Last year he decided to move to the area and accept a job as a director in the hospitality industry. Lemus did his research on housing. But some things he didn’t anticipate.
"So I was prepared to pay my dues, but I was not prepared to have to wait so long," Lemus said.
Lemus spent almost two months submitting rental applications for a variety of apartments in Carmel, Seaside, Monterey and Marina.
He says he applied to five rental management companies. Each time paying an application fee.
"I ended up paying close to $400 just in fees," said Lemus.
Lemus’ story of struggling to find a place to live on the Central Coast is not unique.
According to Census data, an estimated 690,000 left California in 2018, a number that has been increasing over the past few years.
Megan Hunter is the Community Development Director for the city of Salinas. She talked about this decline in population during a recent event on housing for local workers.
"We're seeing workforce loss because people are having to move to different states in order to afford to live," said Hunter.

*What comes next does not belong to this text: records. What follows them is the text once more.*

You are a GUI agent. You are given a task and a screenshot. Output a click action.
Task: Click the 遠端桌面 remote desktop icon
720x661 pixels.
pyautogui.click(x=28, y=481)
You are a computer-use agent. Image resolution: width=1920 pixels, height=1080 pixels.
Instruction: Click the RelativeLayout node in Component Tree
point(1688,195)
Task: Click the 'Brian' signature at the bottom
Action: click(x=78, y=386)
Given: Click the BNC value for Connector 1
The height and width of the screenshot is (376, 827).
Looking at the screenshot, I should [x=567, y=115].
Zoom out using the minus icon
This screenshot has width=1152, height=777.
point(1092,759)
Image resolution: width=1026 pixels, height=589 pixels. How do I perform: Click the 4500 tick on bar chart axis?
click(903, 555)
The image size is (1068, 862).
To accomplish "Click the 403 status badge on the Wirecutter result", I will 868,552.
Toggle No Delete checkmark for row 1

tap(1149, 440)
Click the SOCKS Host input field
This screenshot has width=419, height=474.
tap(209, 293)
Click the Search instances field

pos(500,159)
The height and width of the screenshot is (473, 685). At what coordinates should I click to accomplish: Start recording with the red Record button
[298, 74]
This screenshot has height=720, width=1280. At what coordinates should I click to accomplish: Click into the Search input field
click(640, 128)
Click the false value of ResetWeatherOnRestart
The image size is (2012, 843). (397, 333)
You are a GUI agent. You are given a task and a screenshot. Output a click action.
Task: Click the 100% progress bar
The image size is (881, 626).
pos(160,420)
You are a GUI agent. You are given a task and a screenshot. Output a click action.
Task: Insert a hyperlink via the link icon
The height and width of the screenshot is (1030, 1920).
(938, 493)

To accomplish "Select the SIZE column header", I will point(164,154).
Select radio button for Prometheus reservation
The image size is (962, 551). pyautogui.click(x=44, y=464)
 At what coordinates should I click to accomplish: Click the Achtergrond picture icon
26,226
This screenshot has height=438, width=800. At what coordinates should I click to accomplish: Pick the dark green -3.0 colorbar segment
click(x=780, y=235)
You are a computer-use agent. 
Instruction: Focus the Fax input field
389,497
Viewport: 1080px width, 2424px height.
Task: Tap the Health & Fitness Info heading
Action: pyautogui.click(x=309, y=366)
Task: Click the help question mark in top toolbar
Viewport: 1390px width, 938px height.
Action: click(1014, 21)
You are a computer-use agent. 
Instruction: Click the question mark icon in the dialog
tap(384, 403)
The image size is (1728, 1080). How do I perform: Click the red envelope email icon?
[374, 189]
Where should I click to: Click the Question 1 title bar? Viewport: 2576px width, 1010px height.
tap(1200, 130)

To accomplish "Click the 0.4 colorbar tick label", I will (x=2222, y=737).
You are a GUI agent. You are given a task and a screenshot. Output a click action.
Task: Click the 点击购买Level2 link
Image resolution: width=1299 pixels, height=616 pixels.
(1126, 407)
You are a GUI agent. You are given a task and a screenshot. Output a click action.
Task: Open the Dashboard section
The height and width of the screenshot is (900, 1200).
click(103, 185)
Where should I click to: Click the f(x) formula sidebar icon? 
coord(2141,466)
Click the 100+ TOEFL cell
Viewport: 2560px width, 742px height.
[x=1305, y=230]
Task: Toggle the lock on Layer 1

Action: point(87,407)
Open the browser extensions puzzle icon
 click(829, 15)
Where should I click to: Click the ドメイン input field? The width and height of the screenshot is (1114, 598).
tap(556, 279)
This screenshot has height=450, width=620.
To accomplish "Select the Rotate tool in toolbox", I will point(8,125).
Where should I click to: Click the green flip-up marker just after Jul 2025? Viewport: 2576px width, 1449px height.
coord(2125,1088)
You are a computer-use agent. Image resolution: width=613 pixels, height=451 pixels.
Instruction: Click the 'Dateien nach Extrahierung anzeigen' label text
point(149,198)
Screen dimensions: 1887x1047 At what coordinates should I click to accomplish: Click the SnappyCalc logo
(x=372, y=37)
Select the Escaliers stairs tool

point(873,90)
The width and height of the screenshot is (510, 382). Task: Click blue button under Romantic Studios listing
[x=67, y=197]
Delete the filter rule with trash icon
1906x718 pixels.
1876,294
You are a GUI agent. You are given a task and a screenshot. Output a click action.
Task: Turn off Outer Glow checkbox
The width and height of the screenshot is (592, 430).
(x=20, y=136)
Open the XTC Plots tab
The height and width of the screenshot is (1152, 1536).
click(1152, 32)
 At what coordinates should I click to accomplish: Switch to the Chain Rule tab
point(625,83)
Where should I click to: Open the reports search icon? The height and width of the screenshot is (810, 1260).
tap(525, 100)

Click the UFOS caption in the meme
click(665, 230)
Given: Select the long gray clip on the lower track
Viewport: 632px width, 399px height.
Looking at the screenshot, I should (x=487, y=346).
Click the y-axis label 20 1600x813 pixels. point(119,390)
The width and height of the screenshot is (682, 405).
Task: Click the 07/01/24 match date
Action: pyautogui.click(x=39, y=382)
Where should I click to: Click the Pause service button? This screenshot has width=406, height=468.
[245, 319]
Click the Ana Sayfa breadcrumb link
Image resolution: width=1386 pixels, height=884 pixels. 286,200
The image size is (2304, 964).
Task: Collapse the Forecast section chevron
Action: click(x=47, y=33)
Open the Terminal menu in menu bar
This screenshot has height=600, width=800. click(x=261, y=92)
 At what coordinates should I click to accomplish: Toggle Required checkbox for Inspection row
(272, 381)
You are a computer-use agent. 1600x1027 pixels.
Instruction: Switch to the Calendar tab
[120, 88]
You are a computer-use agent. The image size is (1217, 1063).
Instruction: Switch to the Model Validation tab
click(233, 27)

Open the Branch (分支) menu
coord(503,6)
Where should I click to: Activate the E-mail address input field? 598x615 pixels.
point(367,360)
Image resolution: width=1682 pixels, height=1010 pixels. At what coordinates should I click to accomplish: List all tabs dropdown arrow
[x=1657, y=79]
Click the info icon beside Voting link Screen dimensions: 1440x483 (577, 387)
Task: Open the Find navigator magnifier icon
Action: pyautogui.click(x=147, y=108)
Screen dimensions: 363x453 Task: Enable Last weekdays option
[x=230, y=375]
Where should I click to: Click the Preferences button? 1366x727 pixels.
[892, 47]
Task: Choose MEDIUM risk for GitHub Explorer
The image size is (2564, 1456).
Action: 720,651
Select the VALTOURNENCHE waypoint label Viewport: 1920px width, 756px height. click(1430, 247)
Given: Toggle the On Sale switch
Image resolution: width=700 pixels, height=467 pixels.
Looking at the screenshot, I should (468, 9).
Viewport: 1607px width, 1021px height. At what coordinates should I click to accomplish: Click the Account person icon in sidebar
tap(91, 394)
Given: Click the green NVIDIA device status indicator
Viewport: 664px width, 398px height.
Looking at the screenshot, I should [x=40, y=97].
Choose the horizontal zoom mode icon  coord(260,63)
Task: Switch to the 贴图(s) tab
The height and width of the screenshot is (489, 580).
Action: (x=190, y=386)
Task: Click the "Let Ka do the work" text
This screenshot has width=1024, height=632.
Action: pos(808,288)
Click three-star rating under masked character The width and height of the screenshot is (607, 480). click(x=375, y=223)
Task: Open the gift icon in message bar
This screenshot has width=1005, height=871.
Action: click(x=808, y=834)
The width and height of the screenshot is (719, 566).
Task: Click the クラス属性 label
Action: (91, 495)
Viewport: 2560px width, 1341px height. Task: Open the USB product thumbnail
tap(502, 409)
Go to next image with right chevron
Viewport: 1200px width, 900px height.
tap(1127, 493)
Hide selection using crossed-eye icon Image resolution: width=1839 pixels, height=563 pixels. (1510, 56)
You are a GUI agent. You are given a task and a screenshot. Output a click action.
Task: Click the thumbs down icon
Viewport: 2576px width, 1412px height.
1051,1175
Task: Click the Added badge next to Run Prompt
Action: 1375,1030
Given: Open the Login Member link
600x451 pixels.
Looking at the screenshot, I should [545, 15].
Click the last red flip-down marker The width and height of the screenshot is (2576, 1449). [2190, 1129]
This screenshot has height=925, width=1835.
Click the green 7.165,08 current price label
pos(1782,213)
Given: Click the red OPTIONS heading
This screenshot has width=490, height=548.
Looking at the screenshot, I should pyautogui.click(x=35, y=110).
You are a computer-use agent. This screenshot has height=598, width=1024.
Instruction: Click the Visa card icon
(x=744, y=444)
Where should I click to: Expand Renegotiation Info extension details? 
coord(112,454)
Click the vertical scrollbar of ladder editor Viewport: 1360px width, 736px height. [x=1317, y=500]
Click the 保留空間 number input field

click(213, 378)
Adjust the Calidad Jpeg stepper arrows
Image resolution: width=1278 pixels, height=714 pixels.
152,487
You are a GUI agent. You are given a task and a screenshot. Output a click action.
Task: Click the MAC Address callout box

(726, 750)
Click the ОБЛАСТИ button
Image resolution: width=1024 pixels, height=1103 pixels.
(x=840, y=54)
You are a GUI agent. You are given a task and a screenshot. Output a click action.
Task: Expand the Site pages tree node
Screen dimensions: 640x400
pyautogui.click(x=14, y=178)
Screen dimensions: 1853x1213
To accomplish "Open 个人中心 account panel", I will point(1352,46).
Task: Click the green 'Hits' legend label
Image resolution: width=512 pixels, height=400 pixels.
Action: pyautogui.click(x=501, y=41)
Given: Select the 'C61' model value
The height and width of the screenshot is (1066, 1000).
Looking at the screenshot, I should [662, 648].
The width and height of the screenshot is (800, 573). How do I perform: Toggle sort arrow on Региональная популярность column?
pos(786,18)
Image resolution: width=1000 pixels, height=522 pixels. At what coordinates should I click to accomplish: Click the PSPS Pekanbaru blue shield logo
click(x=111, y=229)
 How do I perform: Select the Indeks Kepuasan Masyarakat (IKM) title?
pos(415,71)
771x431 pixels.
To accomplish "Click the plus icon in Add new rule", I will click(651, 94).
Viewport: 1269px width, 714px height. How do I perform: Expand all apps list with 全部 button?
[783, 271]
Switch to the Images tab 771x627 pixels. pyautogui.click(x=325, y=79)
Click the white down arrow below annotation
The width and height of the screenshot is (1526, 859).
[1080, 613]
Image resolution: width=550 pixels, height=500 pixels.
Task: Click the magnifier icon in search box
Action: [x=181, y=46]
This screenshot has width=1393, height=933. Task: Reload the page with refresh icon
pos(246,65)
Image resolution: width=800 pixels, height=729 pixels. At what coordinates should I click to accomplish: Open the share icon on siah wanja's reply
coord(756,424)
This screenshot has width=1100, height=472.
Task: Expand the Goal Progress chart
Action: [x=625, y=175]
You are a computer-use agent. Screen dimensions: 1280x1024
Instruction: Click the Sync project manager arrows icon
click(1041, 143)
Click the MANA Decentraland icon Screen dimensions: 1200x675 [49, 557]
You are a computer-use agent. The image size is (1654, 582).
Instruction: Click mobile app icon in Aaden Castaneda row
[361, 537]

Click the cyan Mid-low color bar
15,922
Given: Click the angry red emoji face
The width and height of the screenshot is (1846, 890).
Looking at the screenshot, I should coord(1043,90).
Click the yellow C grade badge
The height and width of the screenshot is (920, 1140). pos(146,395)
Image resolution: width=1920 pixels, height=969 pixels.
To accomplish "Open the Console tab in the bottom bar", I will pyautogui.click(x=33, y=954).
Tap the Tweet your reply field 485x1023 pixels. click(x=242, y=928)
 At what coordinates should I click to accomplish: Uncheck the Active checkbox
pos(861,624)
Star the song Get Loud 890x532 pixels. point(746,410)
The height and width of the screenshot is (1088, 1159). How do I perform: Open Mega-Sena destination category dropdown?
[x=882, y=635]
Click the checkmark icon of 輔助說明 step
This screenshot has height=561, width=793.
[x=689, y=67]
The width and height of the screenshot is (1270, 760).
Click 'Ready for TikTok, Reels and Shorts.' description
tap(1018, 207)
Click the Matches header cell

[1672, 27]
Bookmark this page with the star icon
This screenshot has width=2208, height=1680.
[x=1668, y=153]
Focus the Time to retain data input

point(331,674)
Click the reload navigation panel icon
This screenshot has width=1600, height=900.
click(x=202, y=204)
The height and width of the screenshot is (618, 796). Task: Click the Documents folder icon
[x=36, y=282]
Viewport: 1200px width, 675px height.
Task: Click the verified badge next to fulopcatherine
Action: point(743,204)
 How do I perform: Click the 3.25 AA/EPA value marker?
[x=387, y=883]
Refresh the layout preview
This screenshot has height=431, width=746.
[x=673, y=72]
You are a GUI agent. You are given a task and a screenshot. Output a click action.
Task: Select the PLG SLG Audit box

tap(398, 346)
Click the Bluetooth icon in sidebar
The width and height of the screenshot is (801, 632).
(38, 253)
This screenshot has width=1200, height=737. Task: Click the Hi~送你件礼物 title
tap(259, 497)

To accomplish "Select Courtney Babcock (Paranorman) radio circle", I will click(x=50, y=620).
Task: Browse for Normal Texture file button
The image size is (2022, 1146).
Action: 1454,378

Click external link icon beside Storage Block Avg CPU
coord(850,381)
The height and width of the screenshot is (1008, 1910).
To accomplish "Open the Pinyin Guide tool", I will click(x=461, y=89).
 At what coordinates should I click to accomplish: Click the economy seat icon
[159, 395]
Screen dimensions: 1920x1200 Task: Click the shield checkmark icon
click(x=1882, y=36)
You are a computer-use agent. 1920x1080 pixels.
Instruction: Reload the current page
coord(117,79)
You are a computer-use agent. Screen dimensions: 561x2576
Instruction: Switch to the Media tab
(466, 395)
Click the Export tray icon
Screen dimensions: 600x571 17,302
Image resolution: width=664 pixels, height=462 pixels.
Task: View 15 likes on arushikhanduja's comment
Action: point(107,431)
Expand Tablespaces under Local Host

According to Zillow, the median cost of rentals in Monterey County is just over $2,600 per month. That’s increased close to 30% over the last five years.
Hunter says the high cost of housing is impacting the region’s two top industries: tourism and agriculture.
"And if we can't provide affordable housing for those workers, we're going to see things like fields that aren't fully put into production," Hunter said.
To combat the affordable housing crisis, communities across California are mandated by state law to create more homes.
By 2023, Monterey County has to add more than 7300 units to its housing stock.
According to numbers provided by the county, only unincorporated Monterey County is on pace to meet these targets.
Grant Leonard is the housing analyst for the city of Monterey, where most residents are renters. His city has to add 650 units.
"We definitely have a shortage of affordable housing, both for ownership and rentals in the city and throughout the state of California," Leonard said.
A big chunk of units in Monterey is expected to come from a rezoning project in the works off Highway 68 on Garden Road. Over 400 units are expected to be built there.
"We’re also looking at several city-owned properties that could be redeveloped from their current uses, whether that's a parking lot or a harbor storage yard that could potentially be repurposed to be housing," said Leonard.
The city hopes that solutions like these will ease the burden on those trying to find a home.
For Ismael Lemus, the search for somewhere to live was frustrating. He did eventually find somewhere to live, but not in the area he wanted.
"At the end of the day I ended up going somewhere else just because there is so much demand and they don't have enough offer[s] for the people," Lemus said.
Lemus had to expand his search for a place to live and eventually found one farther away in Salinas. He says sometimes, with traffic, it can take him an hour and 20 minutes to get home.